Strafmaßnahmen durch den AG legitim?

20. September 2003 Thema abonnieren
 Von 
Van Lent
Status:
Frischling
(29 Beiträge, 7x hilfreich)
Strafmaßnahmen durch den AG legitim?

Hallo zusammen,

ich brauche eine dringende Auskunft bezüglich willkürlich verhängter Strafmaßnahmen durch meinen Arbeitgeber. Selbst Kollektivstrafen werden mittlerweile praktiziert!

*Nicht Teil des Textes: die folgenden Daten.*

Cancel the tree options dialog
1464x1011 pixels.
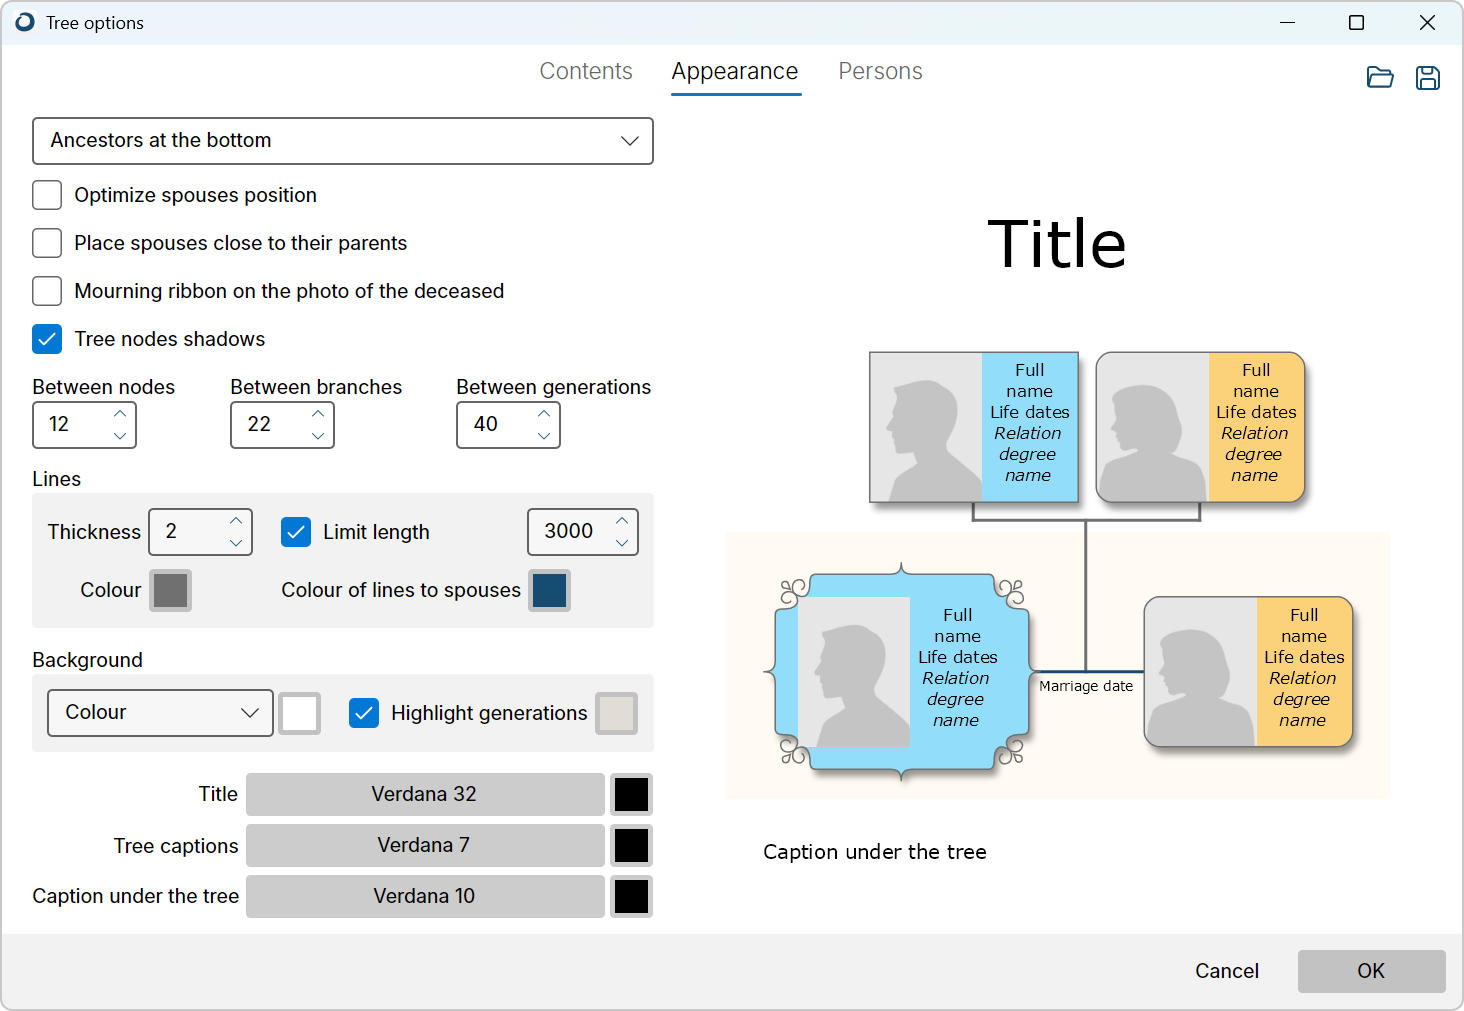(x=1226, y=971)
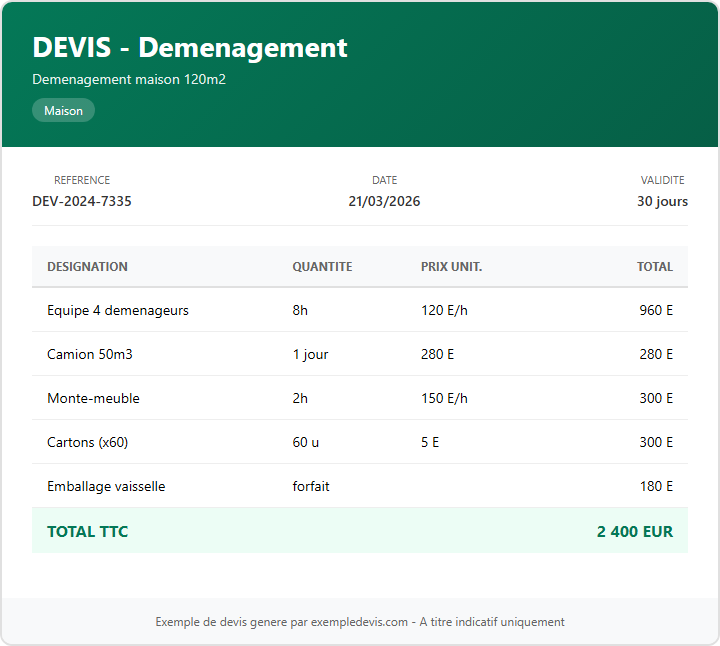The height and width of the screenshot is (646, 720).
Task: Click the Cartons (x60) line item
Action: point(87,442)
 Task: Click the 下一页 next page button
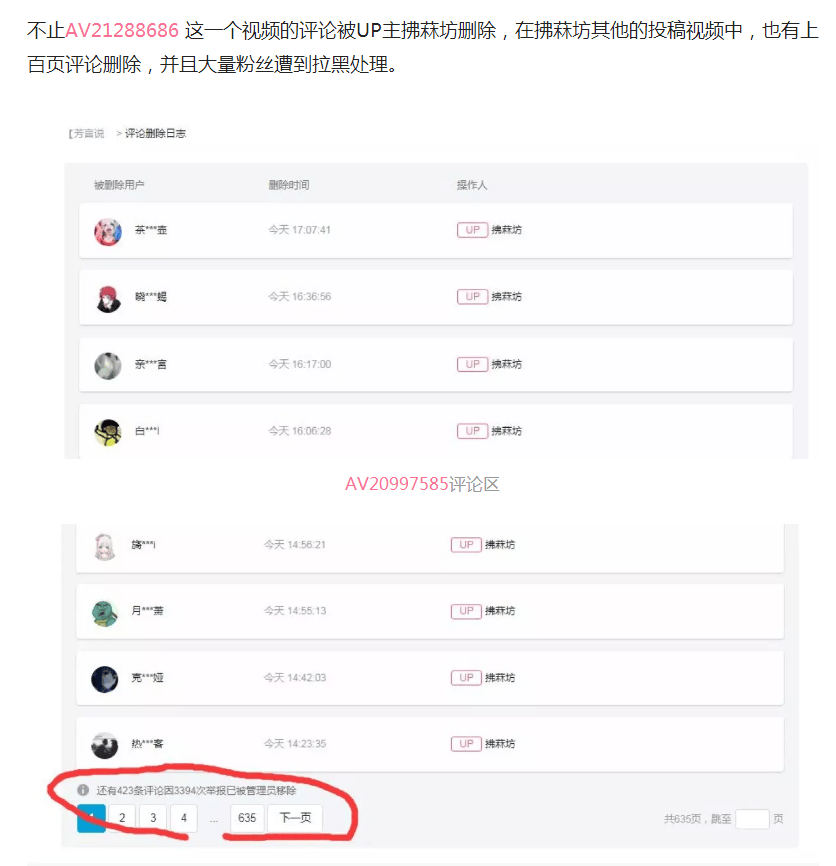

Die Situation stellt sich so dar:

Ich arbeite in einem Produktionsunternehmen, in dem vorwiegend Teilzeitkräfte auf 400 Euro – Basis leichte Verpackungshandarbeiten durchführen. Die „Kommandostruktur“ ist so aufgebaut, das die genannten Teilzeitkräfte in Produktionsgruppen zusammengefasst werden, die wiederum von sogenannten Gruppenleitern geleitet und betreut werden. Über all dem steht ein einzelner Schichtleiter und der Chef persönlich. Ich selbst bin dort als Gruppenleiter tätig.

Wegen diverser geringfügiger Produktionsfehler, die immer wieder einmal vorkommen, da die Teilzeitkräfte meist nicht sonderlich qualifiziert sind, hat der Chef nun sehr unkonventionelle Strafmaßnahmen ins Leben gerufen.

So müssen die Gruppenleiter wie auch die Teilzeitkräfte, nachdem ein Fehler gefunden wurde umgehend „ausstempeln“ und den Fehler dann quasi in ihrer Freizeit wieder beheben. Nachdem dies geschehen ist, darf wieder eingestempelt und regulär (bezahlt) weitergearbeitet werden. Sollten solche Produktionsfehler gegen Ende der Arbeitszeit auftauchen, dürfen die betroffenen Mitarbeiter nicht nach Hause, bis die erforderlichen Arbeiten getätigt sind.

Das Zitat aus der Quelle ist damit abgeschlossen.